▸ **What you need to do**
Rewrite the records from the line that holds "Circuit Executive (93, 164)" through the line that holds "Visitor Information (97, 383)", inclusive, swapping "Privacy Policy" for "Privacy Notice". Leave everything else in those lines unchanged.

Entries on locating words and elements
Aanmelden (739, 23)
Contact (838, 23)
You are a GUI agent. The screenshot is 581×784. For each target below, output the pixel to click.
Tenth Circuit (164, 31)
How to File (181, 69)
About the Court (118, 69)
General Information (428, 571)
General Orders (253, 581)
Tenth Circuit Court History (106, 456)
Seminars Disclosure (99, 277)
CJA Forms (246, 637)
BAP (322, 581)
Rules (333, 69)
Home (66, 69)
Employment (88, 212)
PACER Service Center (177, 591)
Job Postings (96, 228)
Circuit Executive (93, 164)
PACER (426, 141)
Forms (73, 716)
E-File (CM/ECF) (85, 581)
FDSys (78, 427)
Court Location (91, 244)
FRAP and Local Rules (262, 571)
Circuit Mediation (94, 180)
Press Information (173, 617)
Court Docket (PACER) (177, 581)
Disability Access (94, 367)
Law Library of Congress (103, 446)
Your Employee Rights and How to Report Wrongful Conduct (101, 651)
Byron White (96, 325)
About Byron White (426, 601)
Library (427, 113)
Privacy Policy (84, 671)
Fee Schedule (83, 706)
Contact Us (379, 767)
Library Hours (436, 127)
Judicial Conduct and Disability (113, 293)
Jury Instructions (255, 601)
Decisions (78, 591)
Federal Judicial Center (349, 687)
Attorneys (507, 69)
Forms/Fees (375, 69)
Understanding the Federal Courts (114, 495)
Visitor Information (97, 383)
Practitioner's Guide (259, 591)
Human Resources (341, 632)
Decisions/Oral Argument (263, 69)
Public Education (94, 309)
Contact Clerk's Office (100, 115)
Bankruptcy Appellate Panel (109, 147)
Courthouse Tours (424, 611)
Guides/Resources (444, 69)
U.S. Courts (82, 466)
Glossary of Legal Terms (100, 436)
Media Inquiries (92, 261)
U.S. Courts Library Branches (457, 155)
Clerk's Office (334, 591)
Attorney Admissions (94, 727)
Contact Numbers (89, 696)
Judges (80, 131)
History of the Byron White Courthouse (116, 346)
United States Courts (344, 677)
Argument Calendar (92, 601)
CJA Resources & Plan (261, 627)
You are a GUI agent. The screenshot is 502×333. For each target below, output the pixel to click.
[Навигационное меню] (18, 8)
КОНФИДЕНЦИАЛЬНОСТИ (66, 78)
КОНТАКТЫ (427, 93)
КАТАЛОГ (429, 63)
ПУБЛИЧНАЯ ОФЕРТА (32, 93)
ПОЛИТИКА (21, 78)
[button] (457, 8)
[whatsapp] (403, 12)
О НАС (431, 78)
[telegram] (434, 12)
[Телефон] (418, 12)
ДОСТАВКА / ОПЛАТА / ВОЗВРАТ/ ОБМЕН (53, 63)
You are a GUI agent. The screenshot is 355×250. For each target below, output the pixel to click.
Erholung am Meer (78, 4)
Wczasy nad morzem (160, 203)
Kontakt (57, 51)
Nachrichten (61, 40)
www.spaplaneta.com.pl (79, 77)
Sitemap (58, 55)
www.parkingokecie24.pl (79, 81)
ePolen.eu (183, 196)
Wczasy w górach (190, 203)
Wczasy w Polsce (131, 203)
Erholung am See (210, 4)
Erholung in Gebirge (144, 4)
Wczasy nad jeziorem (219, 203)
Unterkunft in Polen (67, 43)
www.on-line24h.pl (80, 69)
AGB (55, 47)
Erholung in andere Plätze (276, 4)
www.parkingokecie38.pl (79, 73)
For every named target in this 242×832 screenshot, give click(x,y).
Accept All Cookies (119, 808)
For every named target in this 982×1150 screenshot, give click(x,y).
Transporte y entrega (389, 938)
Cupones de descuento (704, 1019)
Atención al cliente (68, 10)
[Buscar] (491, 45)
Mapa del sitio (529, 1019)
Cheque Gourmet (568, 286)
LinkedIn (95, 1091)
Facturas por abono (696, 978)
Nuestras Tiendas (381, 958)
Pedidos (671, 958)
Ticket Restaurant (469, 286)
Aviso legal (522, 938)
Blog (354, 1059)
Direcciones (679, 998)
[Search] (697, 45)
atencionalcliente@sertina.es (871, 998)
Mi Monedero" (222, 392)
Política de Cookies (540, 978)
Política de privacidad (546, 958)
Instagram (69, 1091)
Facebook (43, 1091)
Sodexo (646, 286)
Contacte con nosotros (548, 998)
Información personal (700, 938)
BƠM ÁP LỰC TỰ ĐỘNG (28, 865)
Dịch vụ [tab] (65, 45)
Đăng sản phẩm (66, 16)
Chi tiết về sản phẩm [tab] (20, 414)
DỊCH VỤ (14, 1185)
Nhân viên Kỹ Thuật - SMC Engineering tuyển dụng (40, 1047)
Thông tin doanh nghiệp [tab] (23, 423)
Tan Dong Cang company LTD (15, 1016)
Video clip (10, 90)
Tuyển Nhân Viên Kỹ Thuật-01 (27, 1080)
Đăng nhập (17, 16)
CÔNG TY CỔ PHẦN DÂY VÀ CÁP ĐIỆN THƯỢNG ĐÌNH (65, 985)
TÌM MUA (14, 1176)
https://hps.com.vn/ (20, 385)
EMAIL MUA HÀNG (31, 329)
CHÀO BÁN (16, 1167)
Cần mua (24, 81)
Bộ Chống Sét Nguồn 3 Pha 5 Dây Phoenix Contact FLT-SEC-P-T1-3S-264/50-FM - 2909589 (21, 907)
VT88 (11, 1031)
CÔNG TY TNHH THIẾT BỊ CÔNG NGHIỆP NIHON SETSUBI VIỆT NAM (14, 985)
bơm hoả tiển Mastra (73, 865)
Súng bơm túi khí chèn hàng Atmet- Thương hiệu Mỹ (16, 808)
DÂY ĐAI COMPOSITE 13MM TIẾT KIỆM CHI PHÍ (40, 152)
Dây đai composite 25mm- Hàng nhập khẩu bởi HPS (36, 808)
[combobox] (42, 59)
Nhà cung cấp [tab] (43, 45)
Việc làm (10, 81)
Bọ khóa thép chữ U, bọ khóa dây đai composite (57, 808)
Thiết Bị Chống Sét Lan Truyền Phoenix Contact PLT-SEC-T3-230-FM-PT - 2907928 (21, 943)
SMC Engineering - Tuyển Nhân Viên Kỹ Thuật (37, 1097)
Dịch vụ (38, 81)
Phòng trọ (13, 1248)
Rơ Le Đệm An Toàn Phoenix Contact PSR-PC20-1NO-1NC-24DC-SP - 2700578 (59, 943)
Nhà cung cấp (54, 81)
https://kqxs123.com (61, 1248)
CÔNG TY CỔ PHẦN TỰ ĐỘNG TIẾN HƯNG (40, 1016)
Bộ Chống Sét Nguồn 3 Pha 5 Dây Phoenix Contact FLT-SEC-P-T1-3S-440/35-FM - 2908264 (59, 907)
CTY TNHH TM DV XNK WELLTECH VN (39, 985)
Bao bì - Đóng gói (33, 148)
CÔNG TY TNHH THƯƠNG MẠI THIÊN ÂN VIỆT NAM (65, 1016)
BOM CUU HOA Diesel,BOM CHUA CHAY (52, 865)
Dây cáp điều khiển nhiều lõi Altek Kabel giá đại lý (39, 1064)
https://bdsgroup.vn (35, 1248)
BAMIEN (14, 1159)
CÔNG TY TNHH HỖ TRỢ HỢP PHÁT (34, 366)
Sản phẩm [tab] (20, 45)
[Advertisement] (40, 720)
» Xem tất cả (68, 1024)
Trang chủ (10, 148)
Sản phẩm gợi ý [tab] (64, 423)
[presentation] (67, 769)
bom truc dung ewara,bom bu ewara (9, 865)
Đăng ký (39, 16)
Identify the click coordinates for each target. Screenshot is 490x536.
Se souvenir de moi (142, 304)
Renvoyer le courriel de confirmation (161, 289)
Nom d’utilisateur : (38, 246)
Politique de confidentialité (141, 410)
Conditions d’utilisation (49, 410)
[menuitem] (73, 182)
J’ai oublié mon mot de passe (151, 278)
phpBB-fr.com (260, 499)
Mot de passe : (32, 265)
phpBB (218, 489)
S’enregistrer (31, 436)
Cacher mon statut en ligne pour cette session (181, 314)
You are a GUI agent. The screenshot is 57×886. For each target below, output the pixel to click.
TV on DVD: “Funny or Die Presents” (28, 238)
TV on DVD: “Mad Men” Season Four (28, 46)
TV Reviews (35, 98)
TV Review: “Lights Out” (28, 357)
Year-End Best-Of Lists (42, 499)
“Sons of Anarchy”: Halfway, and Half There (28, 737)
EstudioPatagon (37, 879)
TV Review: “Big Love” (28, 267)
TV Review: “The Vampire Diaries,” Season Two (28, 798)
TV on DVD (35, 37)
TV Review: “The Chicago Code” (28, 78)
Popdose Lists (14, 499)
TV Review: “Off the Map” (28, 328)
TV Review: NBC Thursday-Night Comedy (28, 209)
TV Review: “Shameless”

▸ **Written response**
Circuit Executive (93, 164)
PACER (426, 141)
Forms (73, 716)
E-File (CM/ECF) (85, 581)
FDSys (78, 427)
Court Location (91, 244)
FRAP and Local Rules (262, 571)
Circuit Mediation (94, 180)
Press Information (173, 617)
Court Docket (PACER) (177, 581)
Disability Access (94, 367)
Law Library of Congress (103, 446)
Your Employee Rights and How to Report Wrongful Conduct (101, 651)
Byron White (96, 325)
About Byron White (426, 601)
Library (427, 113)
Privacy Notice (84, 671)
Fee Schedule (83, 706)
Contact Us (379, 767)
Library Hours (436, 127)
Judicial Conduct and Disability (113, 293)
Jury Instructions (255, 601)
Decisions (78, 591)
Federal Judicial Center (349, 687)
Attorneys (507, 69)
Forms/Fees (375, 69)
Understanding the Federal Courts (114, 495)
Visitor Information (97, 383)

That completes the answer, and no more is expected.